> **Task instructions**
1) List every function name that appears in the post about the MATLAB air hockey code.
2) According to the post about the MATLAB air hockey code, where did "they" say the main issue lies?
3) For each statement, decide whether the post about the MATLAB air hockey code agrees with it, and quote the deciding words:
(a) The writer states that the two functions are not used.
(b) The code in question is written in Python.
(c) The writer asks for an explanation only, without the full code.

> **Text**
________________________________________
My main issue is that none of the functions (isColliding and handlemalletcollision) are called into the main code so it isn't doing anything. The functions are unused. They told me to add them into the main code for them to work but I'm unsure of how to do that, every time I mess around with it, my code breaks. Please help. This is a MATLAB code and please write out the full code and explain how and why you did what you did. THANK YOU. They said the main issue is in the collision part of the while loop

MATLAB code:

function air_hockey_rink()
________________________________________
> **Provided data**

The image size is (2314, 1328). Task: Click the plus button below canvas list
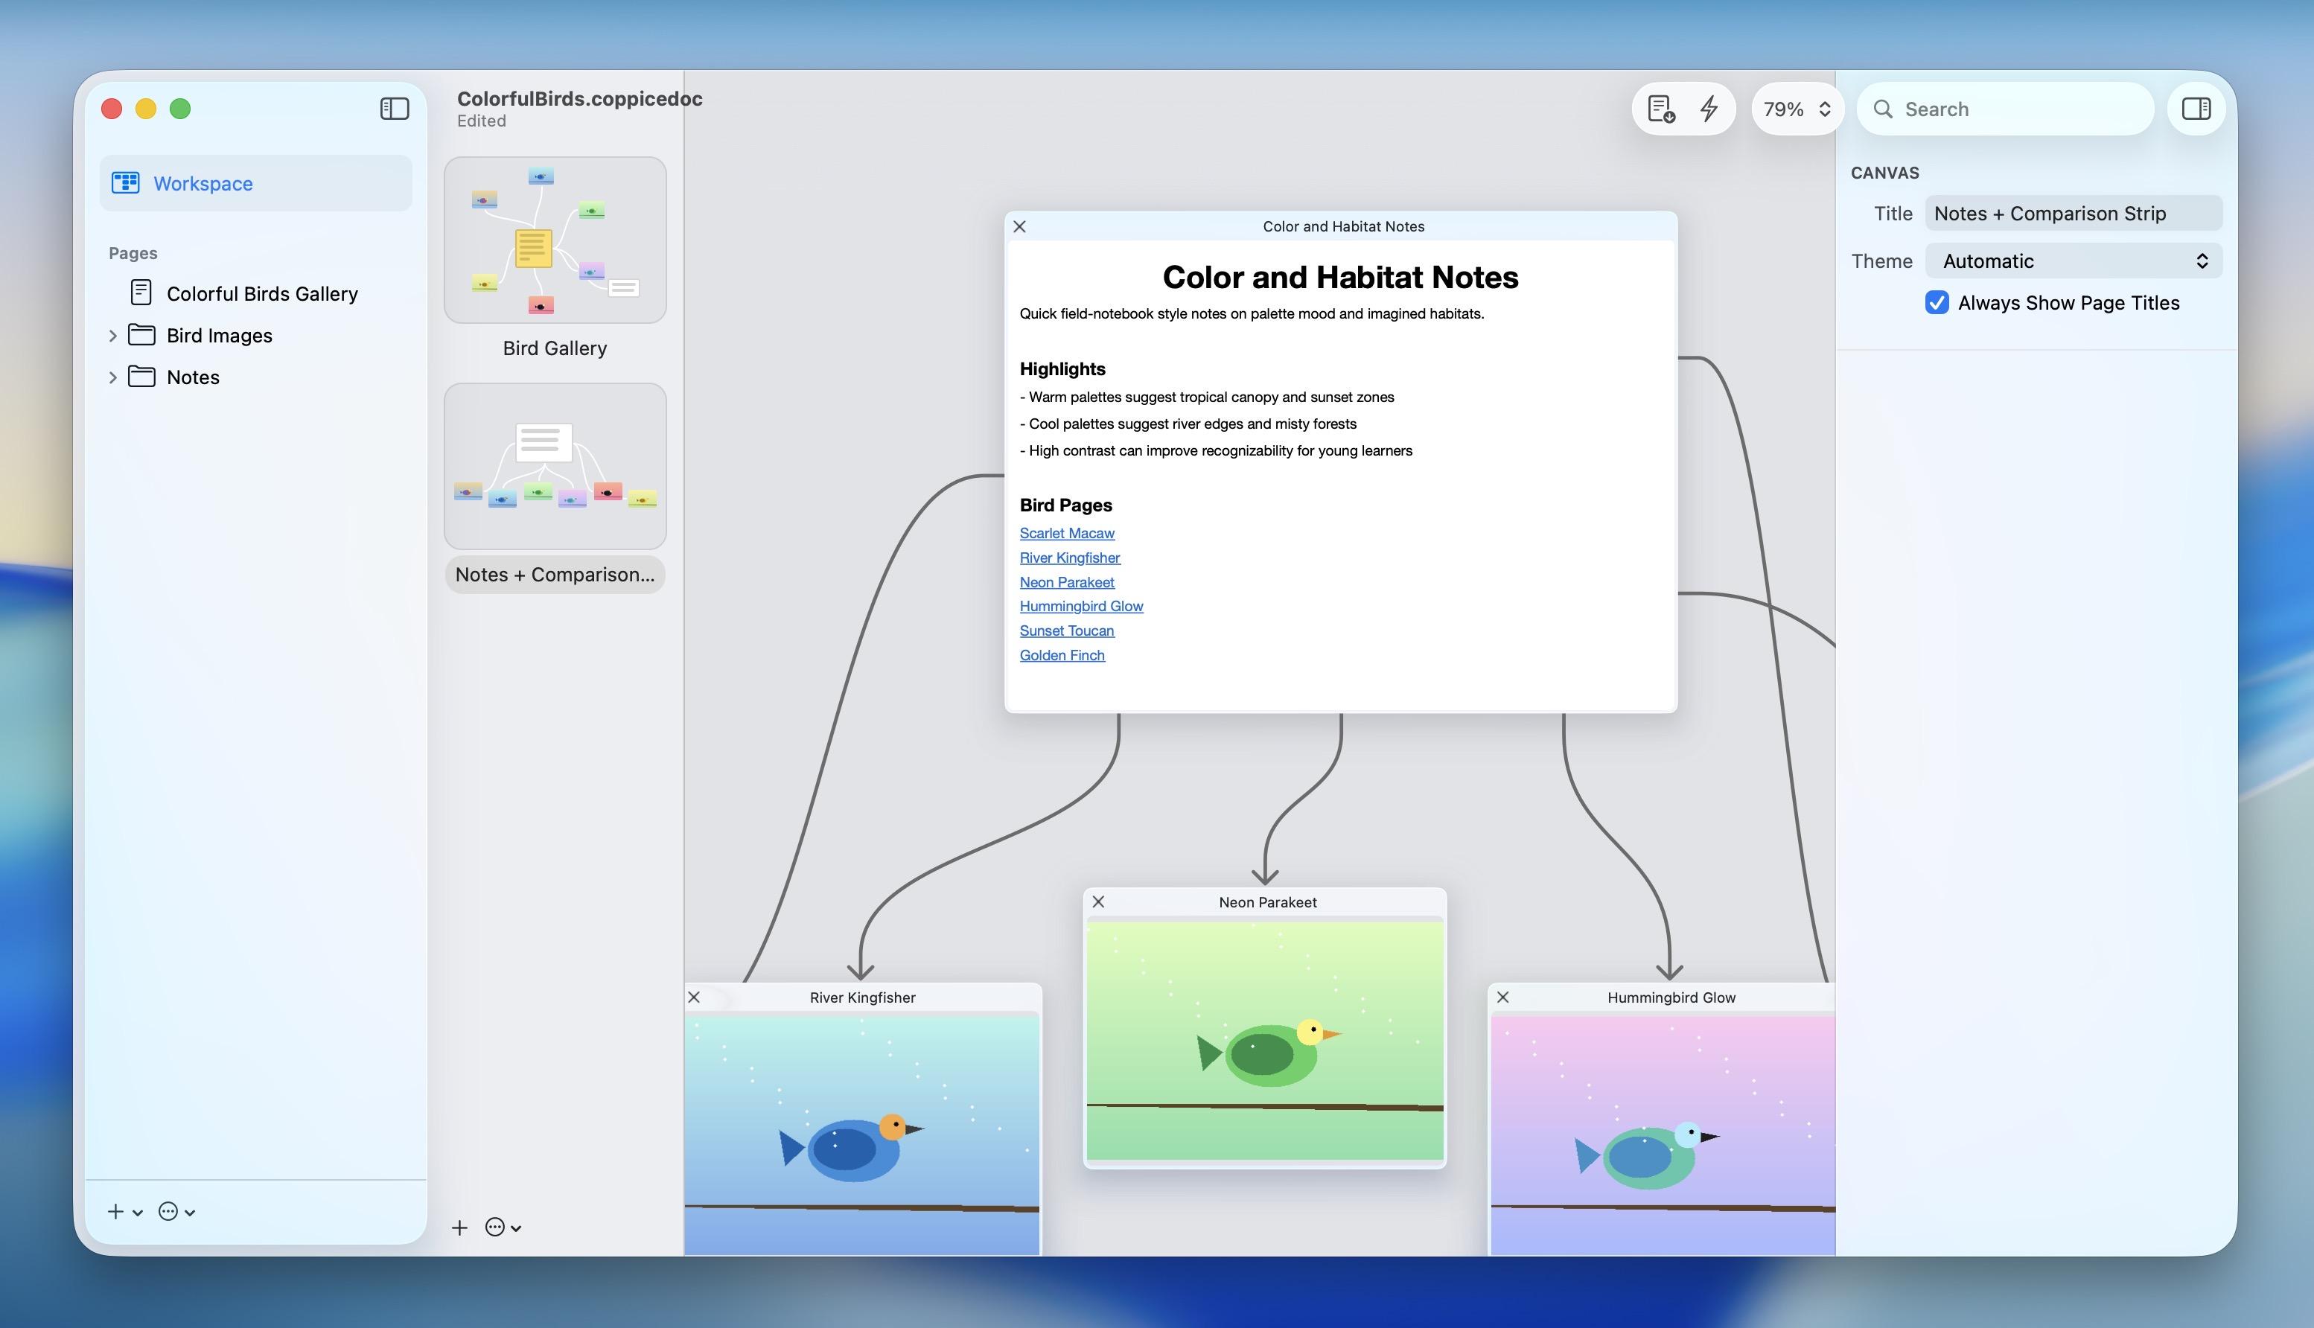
________________________________________
> **Worked answers**
1) isColliding, handlemalletcollision, air_hockey_rink

2) In the collision part of the while loop.

3)
(a) Yes: "The functions are unused."
(b) No: "This is a MATLAB code"
(c) No: "please write out the full code and explain how and why you did what you did"